== Instructions to follow ==
Please retype the entries below word for word, passing over every picture.
+++ Records provided
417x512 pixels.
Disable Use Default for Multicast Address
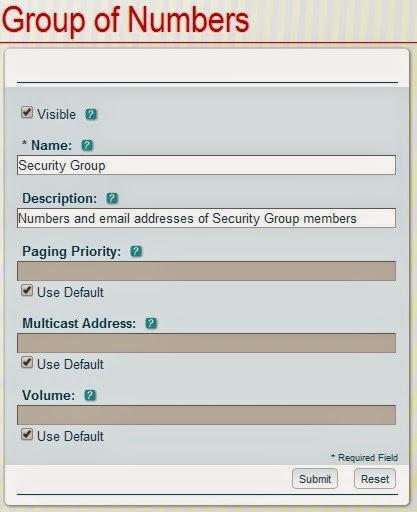(x=27, y=362)
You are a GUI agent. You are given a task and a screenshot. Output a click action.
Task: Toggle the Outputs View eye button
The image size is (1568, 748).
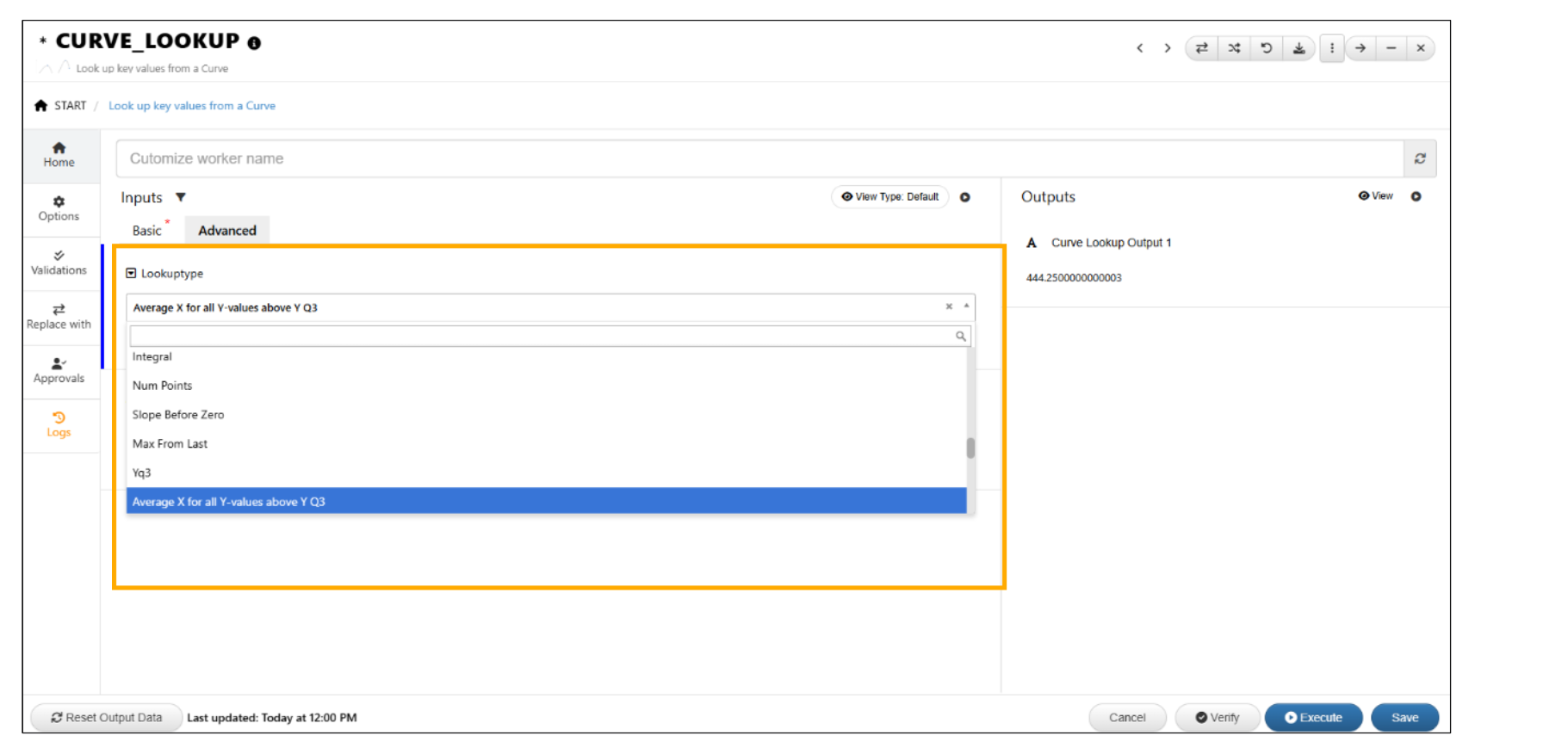tap(1375, 196)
++++++
== Result below ==
417x512 pixels.
Disable Use Default for Multicast Address
(x=27, y=362)
You are a GUI agent. You are given a task and a screenshot. Output a click action.
Task: Toggle the Outputs View eye button
The image size is (1568, 748).
tap(1375, 196)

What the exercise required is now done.